:: Problem requirements ::
Return exactly the lines of the entries that start at the line containing "Image resolution: width=975" and continue to the last line. Omit the pictures.

Stored data Start Marker

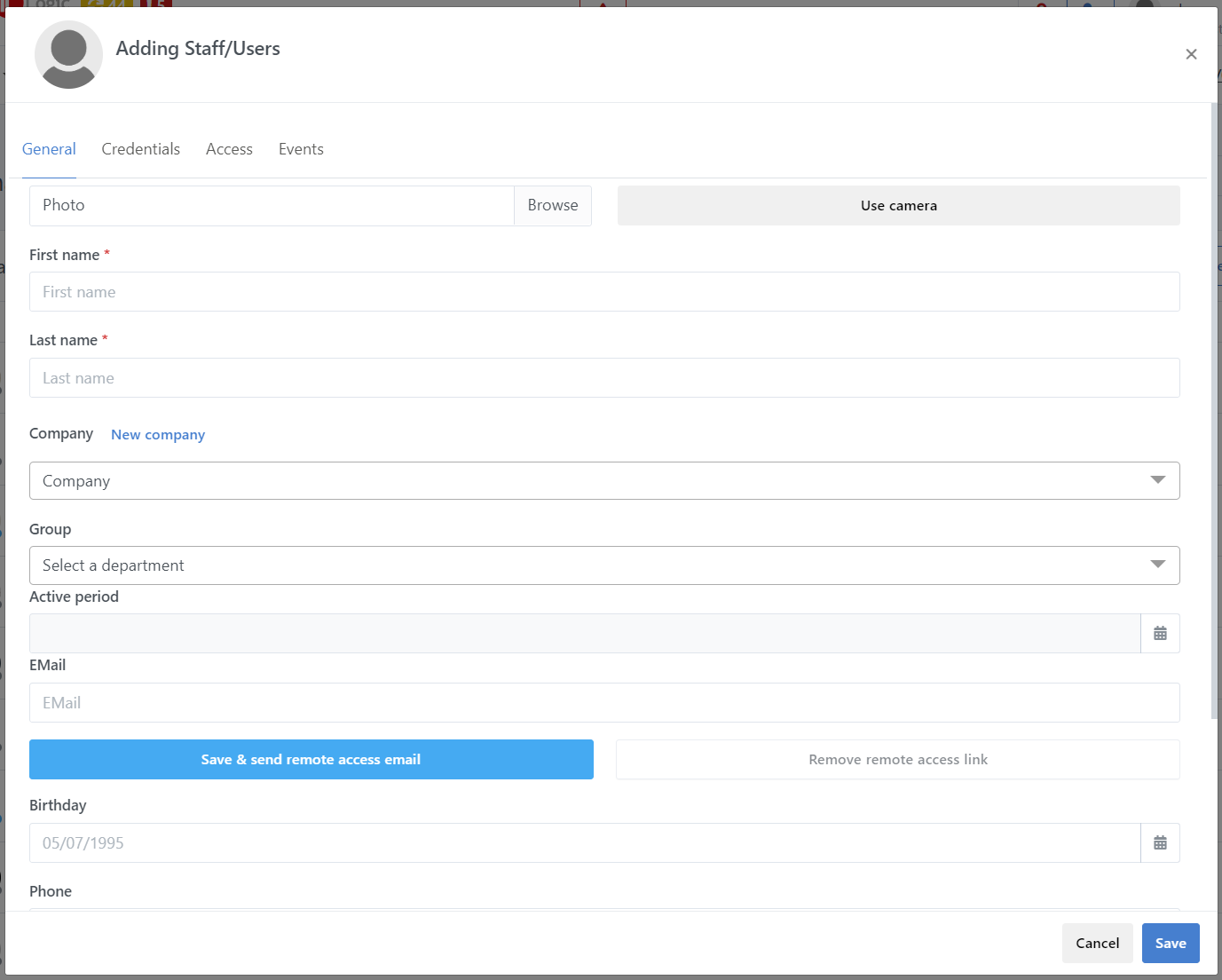Viewport: 1222px width, 980px height.
Task: Click the blue Save button
Action: coord(1170,943)
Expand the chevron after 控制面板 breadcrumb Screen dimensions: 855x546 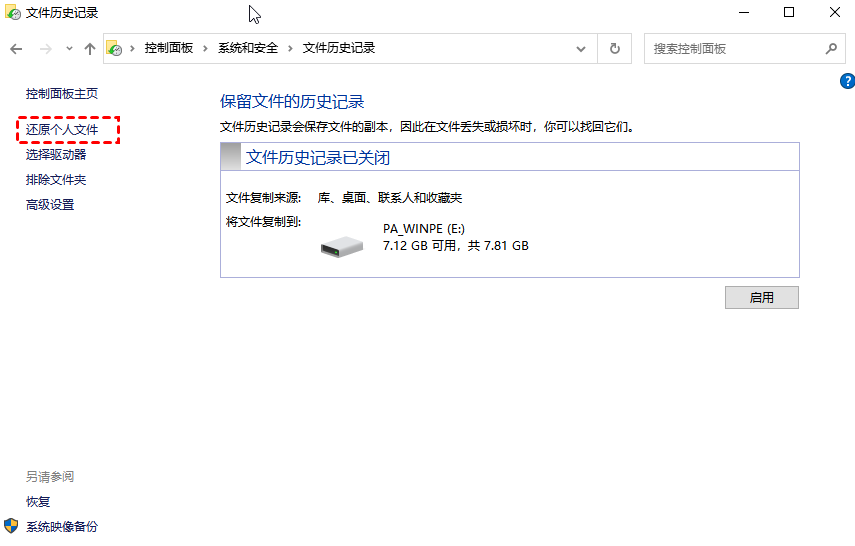(x=206, y=49)
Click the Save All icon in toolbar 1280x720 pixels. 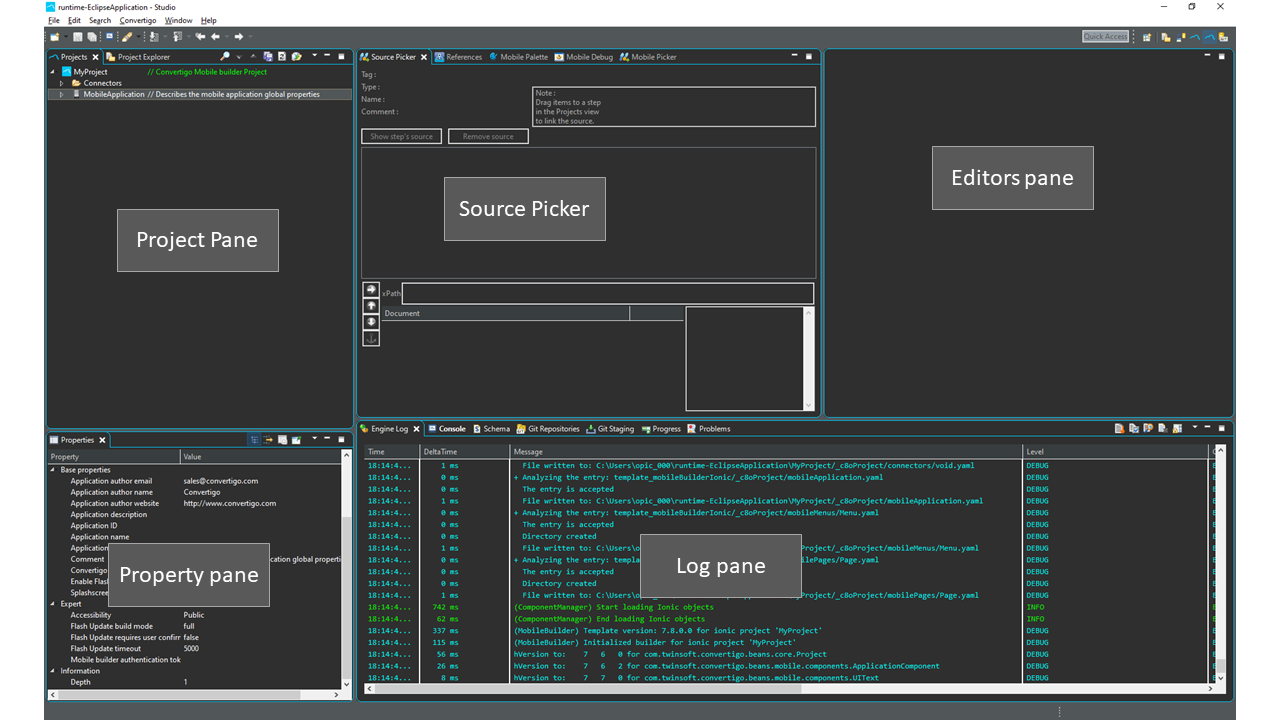click(x=91, y=37)
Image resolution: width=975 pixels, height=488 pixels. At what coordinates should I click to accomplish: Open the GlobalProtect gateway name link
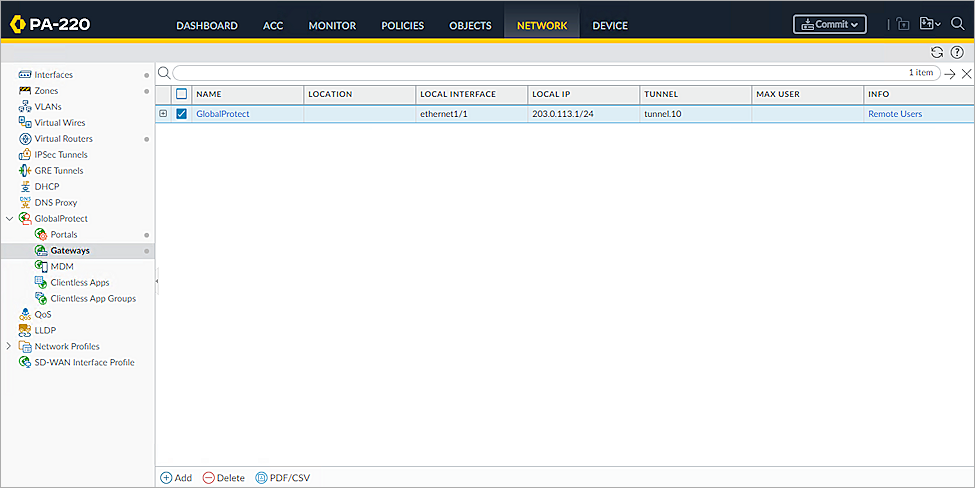point(222,114)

Stored data End Marker

:: Task output ::
Image resolution: width=975 pixels, height=488 pixels. At what coordinates should I click to accomplish: Open the GlobalProtect gateway name link
point(222,114)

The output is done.